El presidente Toledo hizo caso a estas recomendaciones
y procedió a recomponer el Gabinete Ministerial.
La abogada y ex
jefe de la SUNAT Beatriz Merino, quien no es militante
del partido de gobierno, aceptó el difícil
reto de encabezar la presidencia del Consejo de
Ministros. Los cuestionados ministros de Educación,
Agricultura, Salud, de la Mujer y el Presidente
del Consejo de Ministros fueron cambiados.
Siete meses estuvo
Merino al frente del Consejo de Ministros y su
gestión obtuvo 68 por ciento de aprobación,
lo que mejoró de paso la imagen del Mandatario.

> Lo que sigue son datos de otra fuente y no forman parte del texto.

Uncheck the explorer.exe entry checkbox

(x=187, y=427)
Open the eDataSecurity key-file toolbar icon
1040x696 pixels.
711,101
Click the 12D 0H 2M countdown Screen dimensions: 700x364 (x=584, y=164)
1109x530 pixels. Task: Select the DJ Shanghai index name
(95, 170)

Su labor concertadora, pues se reunió con
líderes de oposición, tuvo méritos
que llevaron a que el Congreso le diera un voto
de confianza para efectuar la reforma tributaria
y del Estado.
Sin embargo, este esfuerzo no habría sido
bien visto por los celosos guardianes del Presidente,
y ello habría sido motivo para que desde
el Ejecutivo se orquestara una campaña
contra la Primera Ministra.
Primero, surgió
una denuncia de nepotismo que acusaba a Merino
de haber contratado de manera irregular a su amiga
Irma Chonati y familiares de ésta en la
SUNAT, sin embargo, el tema de fondo de esta denuncia
habría sido soltar el rumor de la posible
homosexualidad de la Premier, al más puro
estilo fujimontesinista que se desvivía
por embarrar las vidas privadas de sus contrincantes.

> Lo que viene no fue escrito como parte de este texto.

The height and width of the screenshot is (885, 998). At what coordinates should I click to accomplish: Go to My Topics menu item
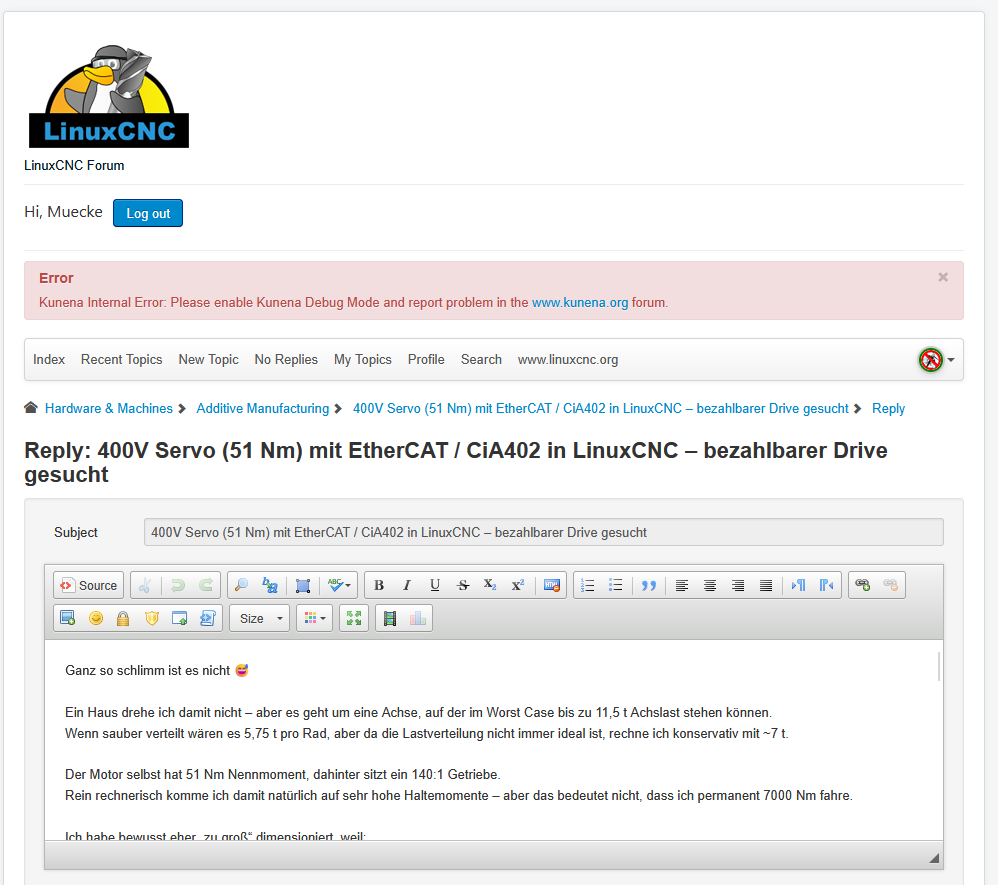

Como dice el dicho: "Dios perdona el pecado
pero no el escándalo".
Ante tal ataque,
la Ministra renunció al cargo, cansada
de intentar trabajar honestamente. Se acusó
al FIM y al propio congresista Luis Solari de
armar una campaña contra Merino, el propio
Mandatario dijo que investigaría el caso,
pero ya más de uno se muestra escéptico
con el resultado.
Nuevo
Gabinete con parche
Tras
la renuncia de Merino, el Perú quedó
en zozobra, pues era obvio que con lo vivido por
la ex Premier ningún independiente en su
sano juicio se arriesgaría a formar parte
de un Gobierno de "todos contra todos",
en los que la pugna por el poder desata tan oscuras
pasiones que da miedo, sobretodo porque ni siquiera
el Presidente de la República ha sido capaz
de poner orden.
Es así que
tuvo que ser Carlos Ferrero, ex presidente del
Congreso y militante de Perú Posible, quien
asumiera el cargo de Premier y con él llegaron
cuatro ministros nuevos: de Defensa, Agricultura,
Relaciones Exteriores y de la Mujer.
Otra vez hubo una
mala o apresurada decisión. La ministra
de la Mujer, Nidia Puelles, fue acusada por una
congresista oficialista, Enith Chuquival, de actos
de corrupción ni bien juramentó
al cargo. Cinco días después, Puelles
renunció o mejor dicho, la renunciaron
para poner a salvo al Gabinete.
Todo ello deja mucho que desear en un Gobierno
donde, por lo visto, el Mandatario no conoce siquiera
a los personajes que coloca en cargos de confianza
o confirma, en todo caso, que su compromiso es
eliminar la pobreza y el desempleo de quienes
conforman el partido de la 'chakana'.
En este 2003 varias
personalidades de reconocida trayectoria mundial
visitaron nuestro país, entre ellos el
secretario general de las Naciones Unidas, Kofi
Annan, el príncipe Alberto de Mónaco,
el presidente de Brasil, Luiz Inácio Lula
Da Silva, el presidente de Bolivia, Carlos Mesa,
el de Ecuador, Lucio Gutiérrez, entre otros.
Lamentablemente los escándalos políticos
le quitaron brillo a estas ceremonias oficiales.